= Beginning of Section =

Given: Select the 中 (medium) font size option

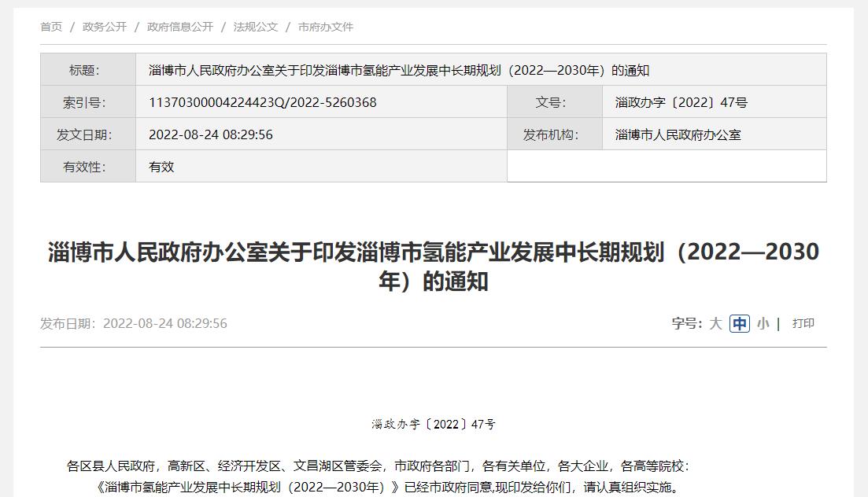Looking at the screenshot, I should (x=739, y=323).
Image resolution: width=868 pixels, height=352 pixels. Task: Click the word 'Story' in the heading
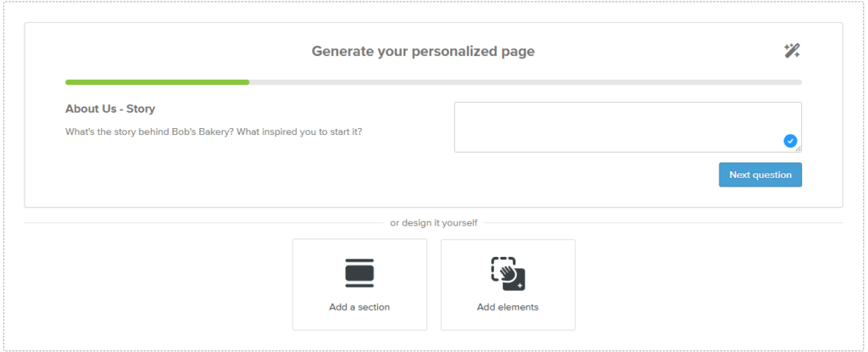(x=141, y=109)
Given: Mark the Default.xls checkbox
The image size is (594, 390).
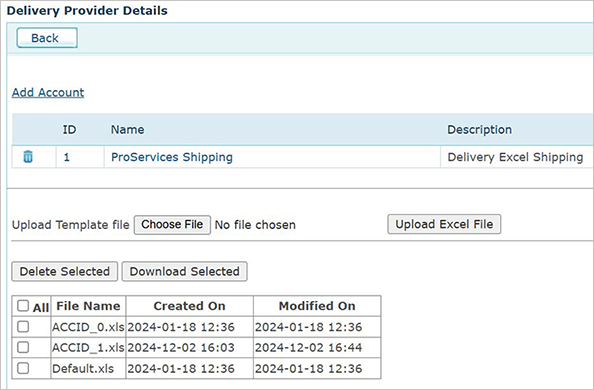Looking at the screenshot, I should (x=23, y=368).
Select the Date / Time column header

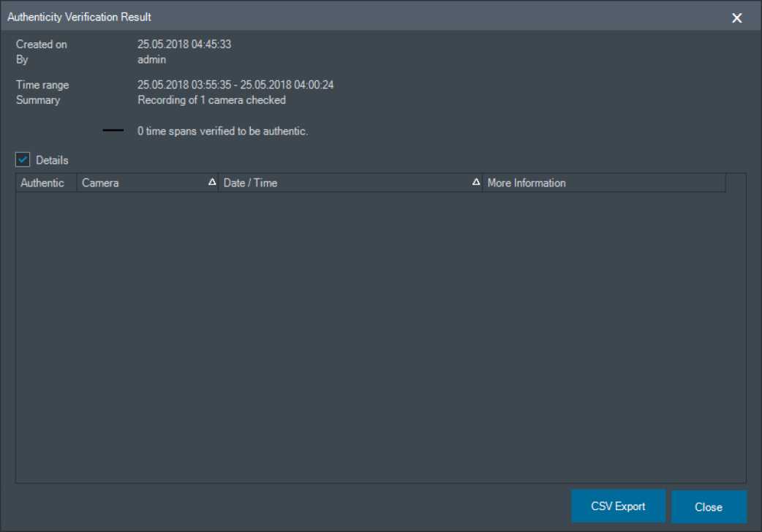click(250, 183)
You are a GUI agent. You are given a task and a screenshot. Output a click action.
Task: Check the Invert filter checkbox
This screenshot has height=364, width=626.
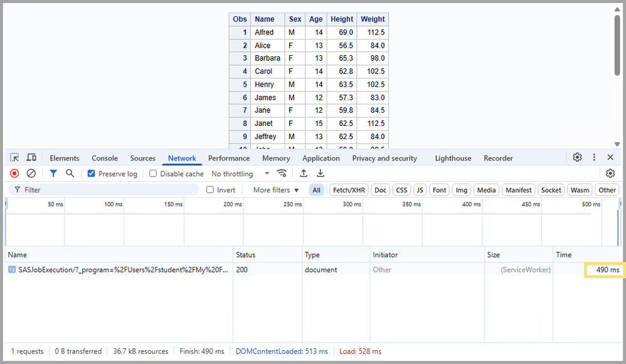click(210, 190)
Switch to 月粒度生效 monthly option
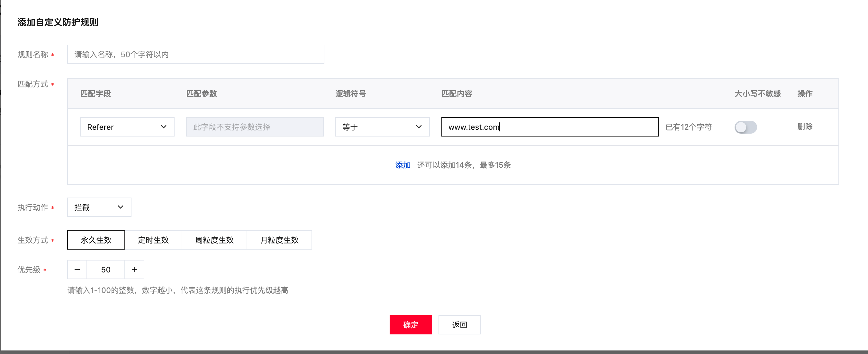The width and height of the screenshot is (868, 354). [279, 240]
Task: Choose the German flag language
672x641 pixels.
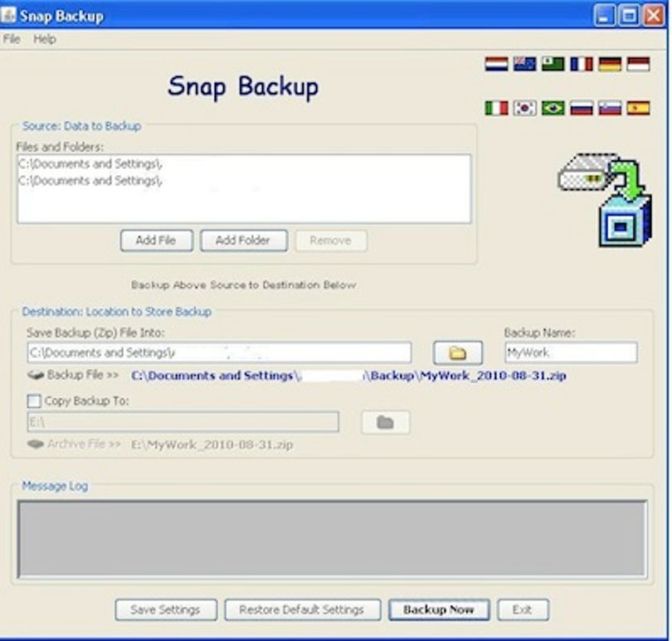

= End of Section =

- _ASSIGNED TASK_
Each line above must be set down exactly, though no picture should be carried over.

- _OUTPUT OF THE TASK_
Given: Select the 中 (medium) font size option

Looking at the screenshot, I should (x=739, y=323).
Image resolution: width=868 pixels, height=352 pixels. Task: Click the word 'Story' in the heading
(x=141, y=109)
Given: Mark the Default.xls checkbox
The image size is (594, 390).
Looking at the screenshot, I should (x=23, y=368).
Select the Date / Time column header

click(250, 183)
You are a GUI agent. You are given a task and a screenshot. Output a click action.
Task: Check the Invert filter checkbox
This screenshot has height=364, width=626.
click(210, 190)
Switch to 月粒度生效 monthly option
The width and height of the screenshot is (868, 354). [279, 240]
Task: Choose the German flag language
672x641 pixels.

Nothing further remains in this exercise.